## Provided passage
## Begin

JD seemed worried when I described the next leg of our straight line way – “it is extremely rough going, the game keepers are unfriendly and there are rumours of a wild rhinoceros”. Despite all that he agreed to join us on his recommended shortened version. The picture above was taken from his house when I picked him up in the morning, The Bleasdale Fells which we had to cross are to the left of the higher Fairsnape group. Beacon Fell is far left.
The car park at Bleasdale Church was busy with Sunday worshippers.
It was a glorious sunny morning as we used field paths into the heart of Bleasdale discussing our individual Saturday night’s exploits, I probably had the largest hangover, Sir Hugh had been consructing a cat flap and JD entertaing his family.
After the isolated Hazelhurst Farm we found the beginnings of a land rover track that would, via a series of zigzags, take us steeply into the open access area and onto the fell top. We puffed our way up with frequent stops to admire the views over the nearby Fairsnape/Parlick fells with Bleasdale and the Fylde below. Surprisingly and fortunately another quad track led to the remote trig point, 429m, of Hazelhutst Fell. We are on grouse shooting moors up here and much has been written about the persecution of other wildlife in this vicinity to try to promote the shooting fraternity. Whatever one’s opinions about grouse shooting I am strongly against the wilful and unlawful killing of our protected species. On this stretch of the walk we came across several loaded Fenn Traps which are legally only allowed for stoat trapping [killing] but are known to trap other species. These are lethal looking spring-loaded traps which could almost take the tip off your walking pole.

## End

## Stored rows

## Begin

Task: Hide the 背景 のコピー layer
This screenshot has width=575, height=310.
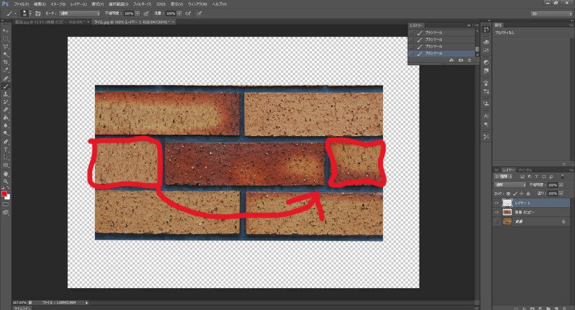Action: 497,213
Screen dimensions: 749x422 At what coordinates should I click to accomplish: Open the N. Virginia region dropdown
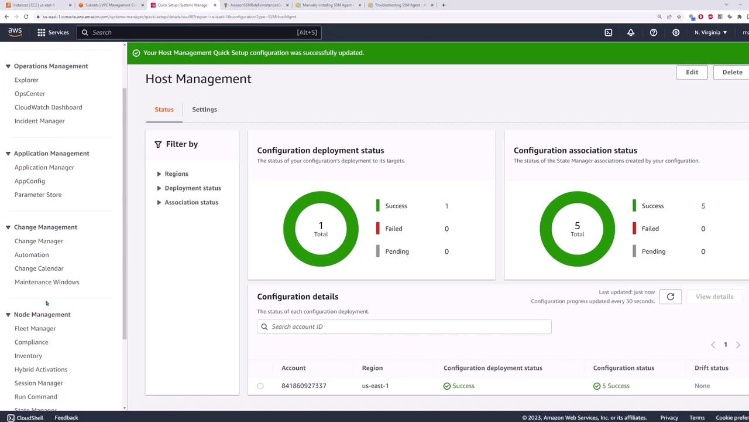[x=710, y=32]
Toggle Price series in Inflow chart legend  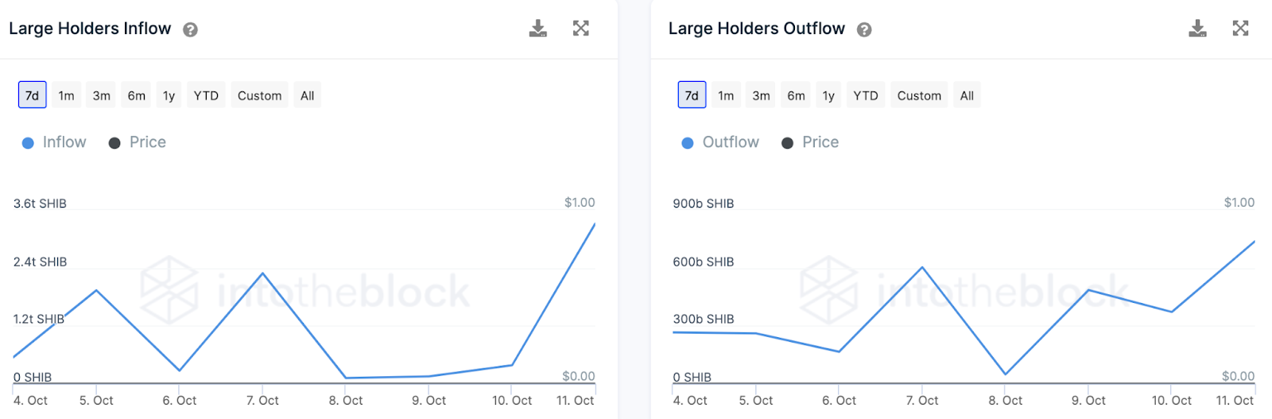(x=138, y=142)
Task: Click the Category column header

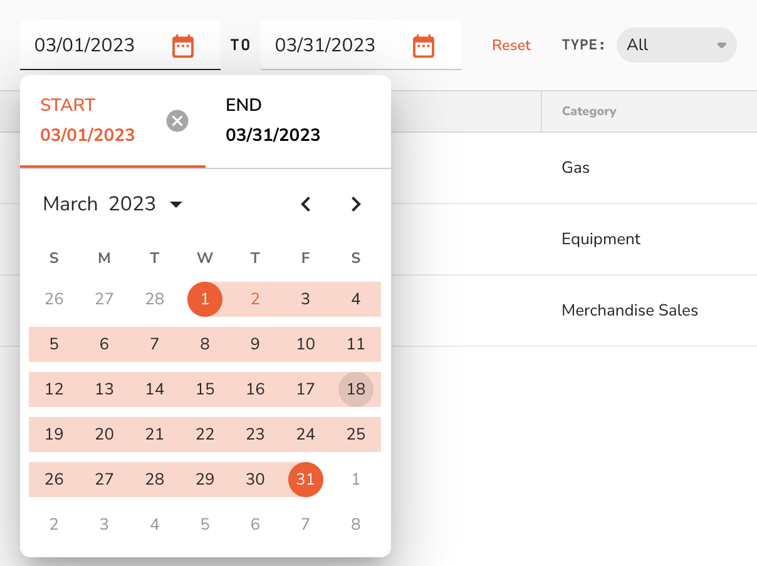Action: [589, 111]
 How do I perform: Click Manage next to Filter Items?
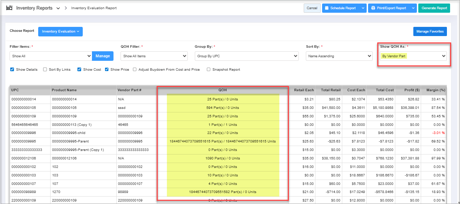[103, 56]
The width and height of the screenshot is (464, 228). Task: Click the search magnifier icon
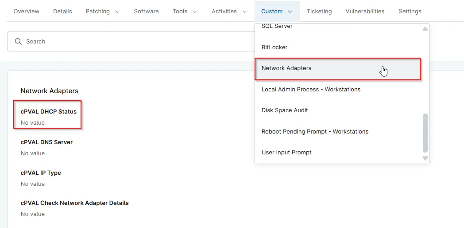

## End

## Tasks to carry out
A) Can you reproduce word for word the part of the Bleasdale walk account that opens with the words "JD seemed worried" and closes with "is far left."?
B) Which fells or groups of fells are named in the first paragraph of the Bleasdale walk account?
C) Could you write the next stretch of the Bleasdale walk account, picking up right after its last sentence?
The records have no connection to the Bleasdale walk account.

## Per-task outputs
A)
JD seemed worried when I described the next leg of our straight line way – “it is extremely rough going, the game keepers are unfriendly and there are rumours of a wild rhinoceros”. Despite all that he agreed to join us on his recommended shortened version. The picture above was taken from his house when I picked him up in the morning, The Bleasdale Fells which we had to cross are to the left of the higher Fairsnape group. Beacon Fell is far left.

B) Bleasdale Fells, the Fairsnape group, Beacon Fell

C)
From the trig point there were hazy views across Morecambe Bay to Black Combe and Barrow. Taking a compass bearing we set off across the heather in a NNW direction and fortunately found another quad bike track taking us down past shooting butts so avoiding all the heavy going. After what I’ve said about the grouse shooting land owners we were thankful for their tracks. The final descent was vertiginous. The surroundings were reminiscent of a Scottish Glen and we found the bridge over the Calder to the Victorian shooting cabin of Arbour. This must be one of the best kept secrets of Lancashire.
We found a sheltered spot out of the cold east wind for lunch. There were no windows into the shooting lodge to see the rhinoceros head. The story goes that a rhino escaped from a train near Garstang and had to be shot, it’s trophy head being mounted in the lodge.
By now all the excitement was over and we had an easy walk out on the track alongside the River Calder. We were back at Sir Hugh’s car much sooner than we’d planned because of those good moorland tracks. We will have to walk back in next time to rejoin our line.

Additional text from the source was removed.